BRIEF | For this exercise, transcribe all of the records exactly as given.

--- START ---

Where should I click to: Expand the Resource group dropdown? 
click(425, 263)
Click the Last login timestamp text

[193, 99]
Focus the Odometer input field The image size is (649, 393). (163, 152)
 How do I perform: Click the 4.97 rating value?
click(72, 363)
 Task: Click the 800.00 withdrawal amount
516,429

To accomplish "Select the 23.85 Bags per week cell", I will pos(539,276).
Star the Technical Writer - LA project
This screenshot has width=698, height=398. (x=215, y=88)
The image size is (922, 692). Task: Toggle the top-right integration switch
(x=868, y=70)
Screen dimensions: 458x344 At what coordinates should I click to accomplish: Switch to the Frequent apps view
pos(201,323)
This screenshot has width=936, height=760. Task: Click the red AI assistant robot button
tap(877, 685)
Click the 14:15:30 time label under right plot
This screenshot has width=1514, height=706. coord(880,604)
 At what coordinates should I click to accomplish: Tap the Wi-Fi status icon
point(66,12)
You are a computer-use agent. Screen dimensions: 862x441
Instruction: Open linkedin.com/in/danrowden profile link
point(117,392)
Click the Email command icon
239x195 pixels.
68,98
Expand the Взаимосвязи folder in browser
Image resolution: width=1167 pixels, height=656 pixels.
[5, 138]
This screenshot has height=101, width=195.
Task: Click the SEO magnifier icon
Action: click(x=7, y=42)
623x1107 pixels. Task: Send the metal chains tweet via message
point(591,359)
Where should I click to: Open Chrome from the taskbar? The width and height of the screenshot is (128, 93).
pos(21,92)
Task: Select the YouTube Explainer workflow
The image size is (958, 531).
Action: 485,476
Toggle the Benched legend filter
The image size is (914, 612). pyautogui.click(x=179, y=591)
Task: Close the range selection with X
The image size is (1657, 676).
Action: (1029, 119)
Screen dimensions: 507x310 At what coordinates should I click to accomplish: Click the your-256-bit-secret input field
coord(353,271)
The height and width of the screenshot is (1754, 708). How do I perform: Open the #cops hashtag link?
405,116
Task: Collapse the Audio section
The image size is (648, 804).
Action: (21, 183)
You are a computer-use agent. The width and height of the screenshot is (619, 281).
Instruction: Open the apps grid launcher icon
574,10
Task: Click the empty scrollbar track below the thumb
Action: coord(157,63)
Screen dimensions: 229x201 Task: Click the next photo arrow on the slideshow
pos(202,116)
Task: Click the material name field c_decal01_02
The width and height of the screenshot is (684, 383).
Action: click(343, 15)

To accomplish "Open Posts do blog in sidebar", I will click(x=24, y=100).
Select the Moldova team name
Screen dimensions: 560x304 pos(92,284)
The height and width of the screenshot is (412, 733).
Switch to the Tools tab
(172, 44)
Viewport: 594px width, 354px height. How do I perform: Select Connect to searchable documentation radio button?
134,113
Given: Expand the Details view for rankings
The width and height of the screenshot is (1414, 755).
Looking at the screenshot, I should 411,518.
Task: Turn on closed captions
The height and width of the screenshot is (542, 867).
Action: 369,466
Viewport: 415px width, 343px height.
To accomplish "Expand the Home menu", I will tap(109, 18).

--- END ---

WRITTEN REPLY |
Where should I click to: Expand the Resource group dropdown? 
click(425, 263)
Click the Last login timestamp text

[193, 99]
Focus the Odometer input field The image size is (649, 393). (163, 152)
 How do I perform: Click the 4.97 rating value?
click(72, 363)
 Task: Click the 800.00 withdrawal amount
516,429

To accomplish "Select the 23.85 Bags per week cell", I will pos(539,276).
Star the Technical Writer - LA project
This screenshot has width=698, height=398. (x=215, y=88)
The image size is (922, 692). Task: Toggle the top-right integration switch
(x=868, y=70)
Screen dimensions: 458x344 At what coordinates should I click to accomplish: Switch to the Frequent apps view
pos(201,323)
This screenshot has width=936, height=760. Task: Click the red AI assistant robot button
tap(877, 685)
Click the 14:15:30 time label under right plot
This screenshot has width=1514, height=706. coord(880,604)
 At what coordinates should I click to accomplish: Tap the Wi-Fi status icon
point(66,12)
You are a computer-use agent. Screen dimensions: 862x441
Instruction: Open linkedin.com/in/danrowden profile link
point(117,392)
Click the Email command icon
239x195 pixels.
68,98
Expand the Взаимосвязи folder in browser
Image resolution: width=1167 pixels, height=656 pixels.
[5, 138]
This screenshot has height=101, width=195.
Task: Click the SEO magnifier icon
Action: click(x=7, y=42)
623x1107 pixels. Task: Send the metal chains tweet via message
point(591,359)
Where should I click to: Open Chrome from the taskbar? The width and height of the screenshot is (128, 93).
pos(21,92)
Task: Select the YouTube Explainer workflow
The image size is (958, 531).
Action: 485,476
Toggle the Benched legend filter
The image size is (914, 612). pyautogui.click(x=179, y=591)
Task: Close the range selection with X
The image size is (1657, 676).
Action: (1029, 119)
Screen dimensions: 507x310 At what coordinates should I click to accomplish: Click the your-256-bit-secret input field
coord(353,271)
The height and width of the screenshot is (1754, 708). How do I perform: Open the #cops hashtag link?
405,116
Task: Collapse the Audio section
The image size is (648, 804).
Action: (21, 183)
You are a computer-use agent. The width and height of the screenshot is (619, 281).
Instruction: Open the apps grid launcher icon
574,10
Task: Click the empty scrollbar track below the thumb
Action: coord(157,63)
Screen dimensions: 229x201 Task: Click the next photo arrow on the slideshow
pos(202,116)
Task: Click the material name field c_decal01_02
The width and height of the screenshot is (684, 383).
Action: click(343, 15)

To accomplish "Open Posts do blog in sidebar", I will click(x=24, y=100).
Select the Moldova team name
Screen dimensions: 560x304 pos(92,284)
The height and width of the screenshot is (412, 733).
Switch to the Tools tab
(172, 44)
Viewport: 594px width, 354px height. How do I perform: Select Connect to searchable documentation radio button?
134,113
Given: Expand the Details view for rankings
The width and height of the screenshot is (1414, 755).
Looking at the screenshot, I should 411,518.
Task: Turn on closed captions
The height and width of the screenshot is (542, 867).
Action: 369,466
Viewport: 415px width, 343px height.
To accomplish "Expand the Home menu", I will tap(109, 18).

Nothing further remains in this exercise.